Consider stopping or holding:

• Patient entering hospice or comfort-focused care (glycemic control no longer a treatment goal)
• Severe frailty with Clinical Frailty Scale score of 7 or higher, where any fall risk reduction outweighs cardiovascular benefit
• Persistent symptomatic orthostatic hypotension despite diuretic reduction
• Patient initiates a ketogenic or very-low-carbohydrate diet without medical supervision

Do not stop based on age alone. A well-monitored 82-year-old with eGFR 45 and established heart failure may derive meaningful mortality benefit from empagliflozin for years to come, consistent with the EMPEROR-Reduced population where 25% of participants were older than 70. See EMPEROR-Reduced (N=3,730) for subgroup data.

How to Stop Safely

Empagliflozin does not require tapering. Stopping abruptly is safe, there is no rebound hyperglycemia beyond return to pre-treatment baseline and no withdrawal syndrome. Clinicians should recheck HbA1c 8 to 12 weeks after stopping to determine whether another agent is needed to fill the glycemic gap. Blood pressure may rise modestly after discontinuation, as the osmotic-diuretic antihypertensive effect resolves within 2 to 3 weeks.

Renal Dosing Summary Table

| eGFR (mL/min/1.73 m²) | T2D Glycemic Use | Heart Failure Use | CKD Use | |---|---|---|---| | ≥ 45 | 10 mg or 25 mg daily | 10 mg daily | 10 mg daily | | 30 to <45 | 10 mg daily only | 10 mg daily | 10 mg daily | | 20 to <30 | Not recommended | 10 mg daily | 10 mg daily | | <20 | Contraindicated | Contraindicated | Contraindicated | | Dialysis | Contraindicated | Contraindicated | Contraindicated |

Source: FDA Jardiance prescribing information, 2023; EMPA-KIDNEY (NEJM 2023).

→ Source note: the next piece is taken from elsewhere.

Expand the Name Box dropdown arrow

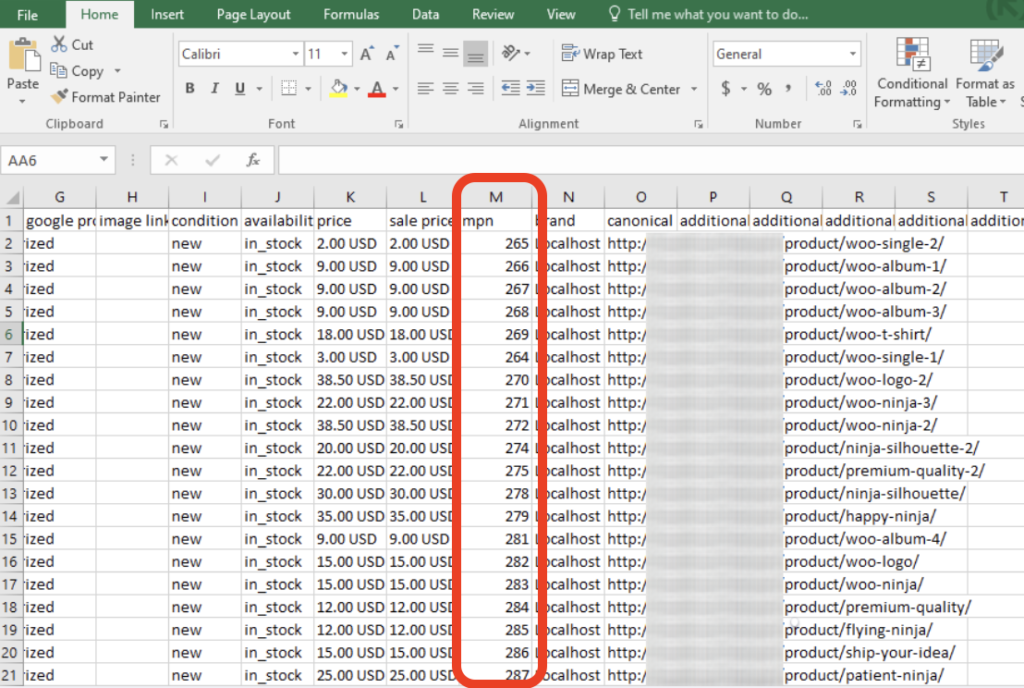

Special Populations Within the Geriatric Age Group

Adults 75 and Older

Patients over 75 were underrepresented in the major empagliflozin trials. EMPA-REG OUTCOME enrolled patients up to age 82, but fewer than 10% of the trial population was 75 or older. Extrapolation requires clinical judgment. For this age group, the priority is renal monitoring every 3 months (rather than 6), a lower threshold for diuretic reduction, and a proactive conversation about goals of care if frailty is progressing.

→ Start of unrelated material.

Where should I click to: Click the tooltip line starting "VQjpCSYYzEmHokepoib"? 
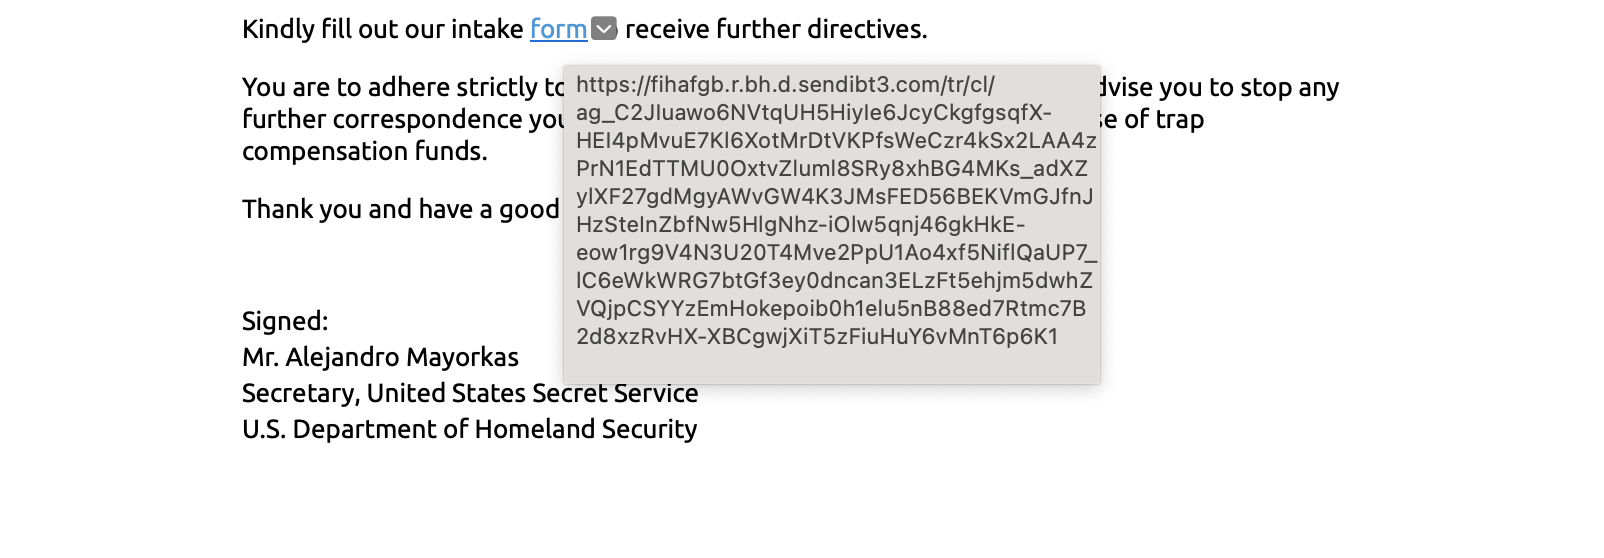coord(830,309)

Patients With Cognitive Impairment

Empagliflozin's urinary glucose excretion increases urinary frequency, which can worsen urgency incontinence in patients with cognitive impairment or limited mobility. Caregivers should be briefed. If nocturia leads to two or more nighttime voids and the patient has documented fall risk, the benefit-risk calculation should be revisited. The American Geriatrics Society lists urinary urgency as a falls-precipitating factor in older adults.

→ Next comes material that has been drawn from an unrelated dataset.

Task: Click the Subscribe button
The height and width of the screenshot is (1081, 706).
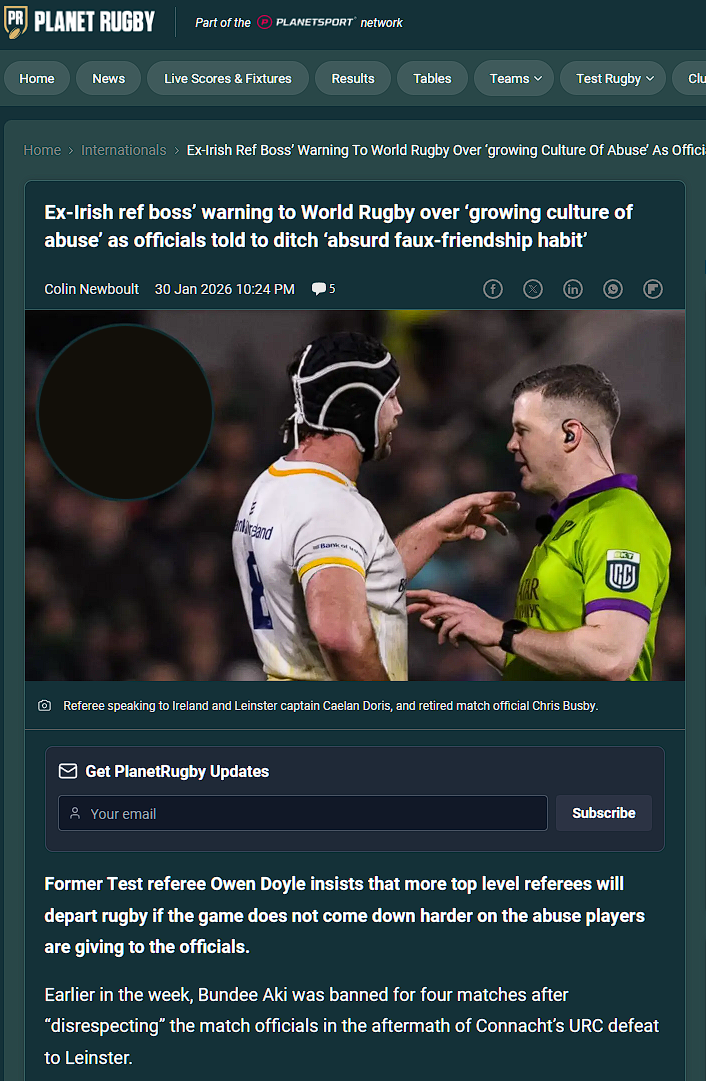Action: (x=604, y=813)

Patients on Concurrent Dapagliflozin or Canagliflozin

Combination SGLT2 inhibitor therapy has no proven benefit and doubles the risk of urinary infections and volume depletion. Do not co-prescribe two SGLT2 inhibitors. If switching agents, a 24- to 48-hour washout period is sufficient given empagliflozin's half-life of approximately 12 hours, per published pharmacokinetic data.